EXTRACT TO READ |

# SA/DA semi-auto



## surfchunker (Apr 10, 2006)

I have a DAO Keltec in 380 but after shooting my SA/DA Llama in 40 S&W there is no compairsion the trigger pull on the DAO kills me ... looking a for decent priced ($500 range) in a small frame and no bigger than a 9mm/9mm luger, prefer a 380 but would go all the way down to a 22. being able to put a laser on it would be the icing on the cake


----------



## Eattheflounder (Apr 24, 2011)

Good morning SC, are you looking for one for sale, or are you looking for reviews? I have the same complaint with my little 9mm kahr. It tears up my finger within 20 rounds. It carries and conceals well but does not shoot so well. I have replaced it with a Walther pps in 9 mil. I love it. A little.larger, but light and easy.to carry as well as shoot. The difficulty with the pps is finding good after market stuff and it is difficult to find additional magazines. I understand that 9 mm might be a little bigger round than you prefer, but to me the fit, comfort and ergonomics are just right. I tend to prefer 9 mm and up.

EXTRACTED RECORDS |
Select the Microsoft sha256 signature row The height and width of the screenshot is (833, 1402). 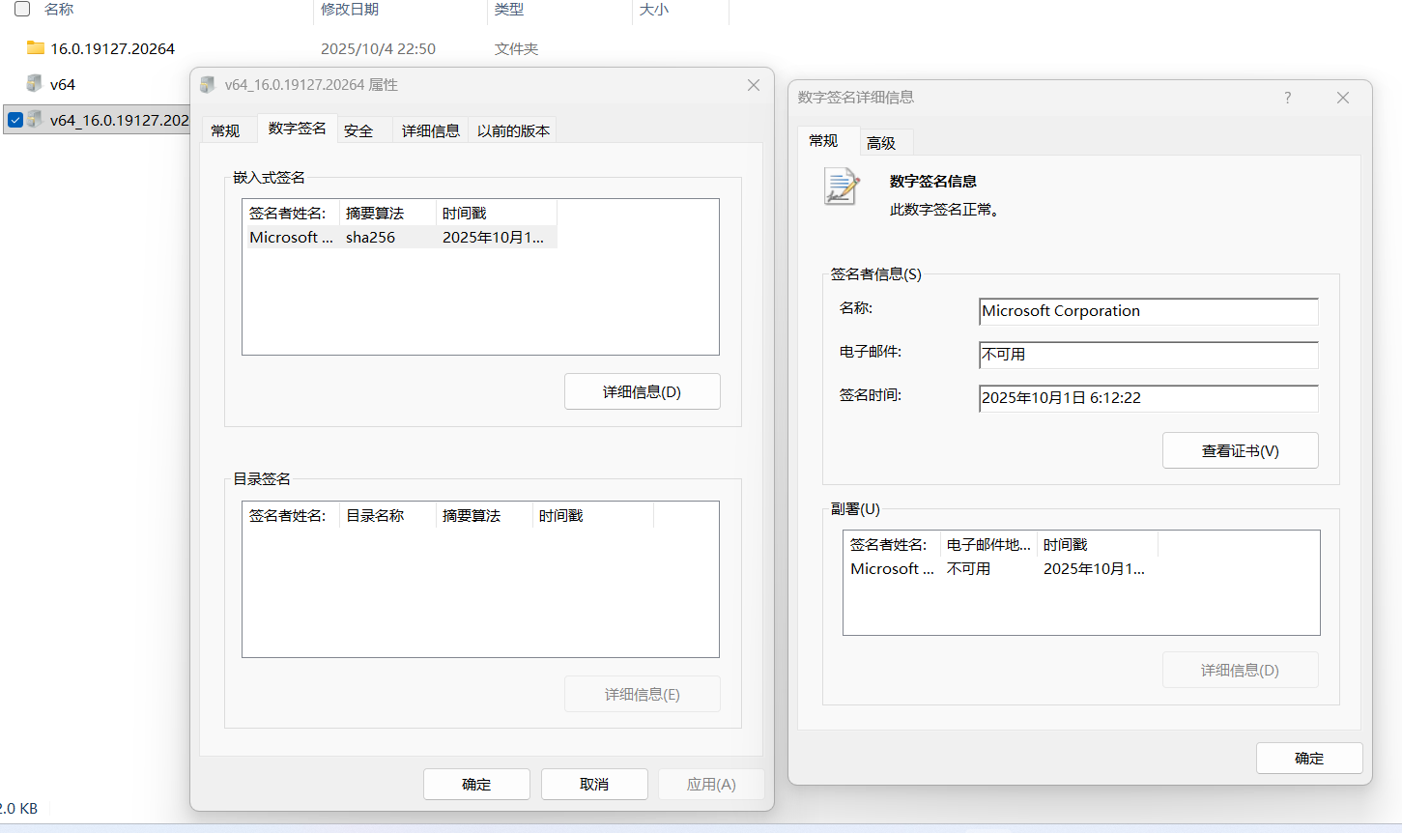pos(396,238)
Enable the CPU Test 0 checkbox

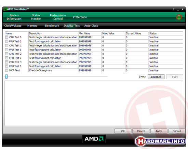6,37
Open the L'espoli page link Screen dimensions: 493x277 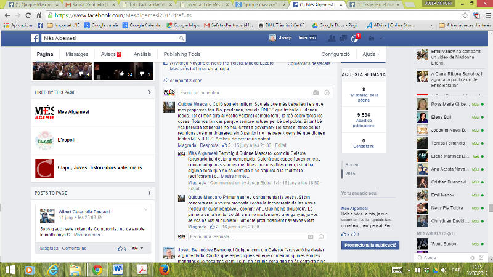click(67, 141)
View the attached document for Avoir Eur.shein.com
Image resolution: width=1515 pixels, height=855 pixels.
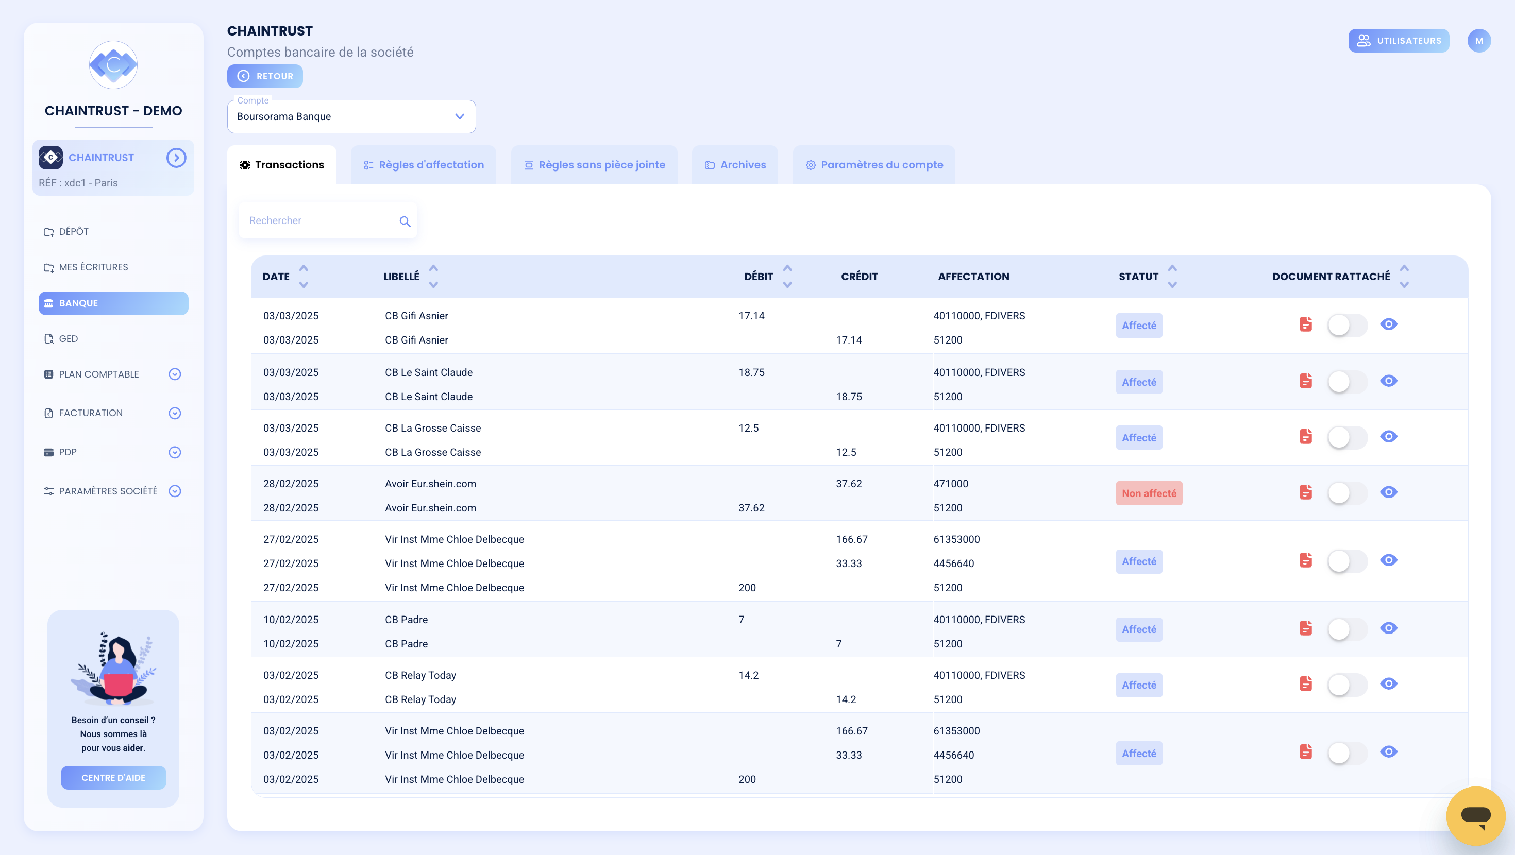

TASK STATEMENT |
Pull out everything in the handgun thread from "## surfchunker (Apr" down to "(Apr 24, 2011)", word for word. Work from the handgun thread alone.

FULL ANSWER |
## surfchunker (Apr 10, 2006)

I have a DAO Keltec in 380 but after shooting my SA/DA Llama in 40 S&W there is no compairsion the trigger pull on the DAO kills me ... looking a for decent priced ($500 range) in a small frame and no bigger than a 9mm/9mm luger, prefer a 380 but would go all the way down to a 22. being able to put a laser on it would be the icing on the cake


----------



## Eattheflounder (Apr 24, 2011)